[Date Prev][Date Next][Thread Prev][Thread Next][Date Index][Thread Index]
Re: [creduce-dev] Making creduce more parallel
How are the passes / reducers structured right now? If we can generate
all of a pass's potential reductions up front, then they can be
inserted into the queue in a random order to reduce the likelihood of
conflicts. If the passes don't separate generating a potential
reduction from testing it, then we may need to refactor more.
Let's talk about the line reduction pass at granularity 1 (each variant
is created by removing one line). We're running it on a 1000-line file.
The search tree here has 2^1000 leaves, so we certainly don't want to
try to generate all variants up-front.
What we can do is speculate: assume the variants are unsuccessful
(statistically this is the right guess) and now we only have 1000
variants, so that is feasible, but not particularly fast since we're
manipulating ~50 KB of text. Worse, this line of speculation becomes
more and more out of sync with the current best reduction, assuming that
some line removals succeed -- so merge conflicts are going to start
The upshot is that while the coordinator can run ahead, it should run
only far enough ahead that the queue doesn't empty out.

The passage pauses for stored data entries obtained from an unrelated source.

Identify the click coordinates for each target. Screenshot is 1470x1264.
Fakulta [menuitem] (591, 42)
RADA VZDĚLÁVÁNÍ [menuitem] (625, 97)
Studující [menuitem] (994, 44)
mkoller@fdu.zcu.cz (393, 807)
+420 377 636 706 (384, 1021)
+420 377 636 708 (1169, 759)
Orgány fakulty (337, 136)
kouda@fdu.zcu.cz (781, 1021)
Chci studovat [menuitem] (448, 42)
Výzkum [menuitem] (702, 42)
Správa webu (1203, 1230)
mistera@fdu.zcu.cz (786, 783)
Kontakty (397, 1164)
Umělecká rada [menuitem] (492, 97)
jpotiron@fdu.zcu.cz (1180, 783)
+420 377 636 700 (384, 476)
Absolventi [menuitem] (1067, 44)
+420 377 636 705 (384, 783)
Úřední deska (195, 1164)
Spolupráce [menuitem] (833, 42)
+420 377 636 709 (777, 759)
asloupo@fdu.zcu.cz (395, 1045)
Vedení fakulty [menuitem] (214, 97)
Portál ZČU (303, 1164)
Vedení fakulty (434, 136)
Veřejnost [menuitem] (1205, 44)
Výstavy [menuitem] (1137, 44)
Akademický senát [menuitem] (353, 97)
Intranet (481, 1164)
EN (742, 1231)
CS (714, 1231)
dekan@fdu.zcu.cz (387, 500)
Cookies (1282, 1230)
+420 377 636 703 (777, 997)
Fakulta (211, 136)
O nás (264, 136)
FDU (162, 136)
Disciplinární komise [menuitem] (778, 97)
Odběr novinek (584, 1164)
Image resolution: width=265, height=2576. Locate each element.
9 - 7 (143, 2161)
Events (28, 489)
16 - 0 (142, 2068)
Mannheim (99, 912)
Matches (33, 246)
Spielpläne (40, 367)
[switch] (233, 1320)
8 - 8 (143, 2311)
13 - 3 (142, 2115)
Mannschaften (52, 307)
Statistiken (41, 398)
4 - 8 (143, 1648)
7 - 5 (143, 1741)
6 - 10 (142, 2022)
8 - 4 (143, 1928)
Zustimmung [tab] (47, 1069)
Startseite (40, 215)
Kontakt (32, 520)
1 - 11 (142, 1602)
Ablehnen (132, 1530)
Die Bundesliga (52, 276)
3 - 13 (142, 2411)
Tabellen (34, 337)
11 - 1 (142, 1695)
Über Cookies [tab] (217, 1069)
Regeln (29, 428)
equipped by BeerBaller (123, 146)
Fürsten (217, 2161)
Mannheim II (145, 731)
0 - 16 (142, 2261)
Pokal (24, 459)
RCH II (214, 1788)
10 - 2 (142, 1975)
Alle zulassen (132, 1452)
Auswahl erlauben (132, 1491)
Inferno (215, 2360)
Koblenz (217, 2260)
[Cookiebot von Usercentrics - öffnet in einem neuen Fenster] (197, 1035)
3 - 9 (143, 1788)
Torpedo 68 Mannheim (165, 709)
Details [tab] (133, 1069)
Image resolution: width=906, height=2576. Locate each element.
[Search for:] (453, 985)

The API for a C-Reduce pass is purely functional. The pass takes a
current test case and a pass state object, and either produces a new
variant + pass state or else says that it has no more variants to
generate. This API is not designed to facilitate picking random variants.
However, a quick hack to get a random variant is to just repeatedly
invoke the pass a random number of times. This is not fast but it'll
get things off the ground with very little effort. Some experimentation
will be required to determine how this parameter interacts with the
likelihood of merge conflicts.
I was imagining that the "orchestrator" process would spawn worker
threads that spawn-and-wait on interestingness processes and use
CSP-style channels to comminucate with the main thread that owns the
queue. This would leverage the modularity of passes that
generate potential reductions and of the interesting test.
Something like this diagram:
I was planning on prototyping in Rust, which has channels in its
standard library. Python's `queue.Queue` should also be able to handle
If you have other suggestions, I am all ears.
This sounds fine, the only suggestion I have is that you might consider
using a network-friendly mechanism for the orchestration in case we
wanted to see how reduction across multiple machines works. Or at least
design things so that this isn't difficult if anyone wants to try it out
I would suggest that you start out dealing only with one or two passes,
perhaps the line remover and the token remover. These do some heavy
lifting, hopefully never crash, and are always easy to understand.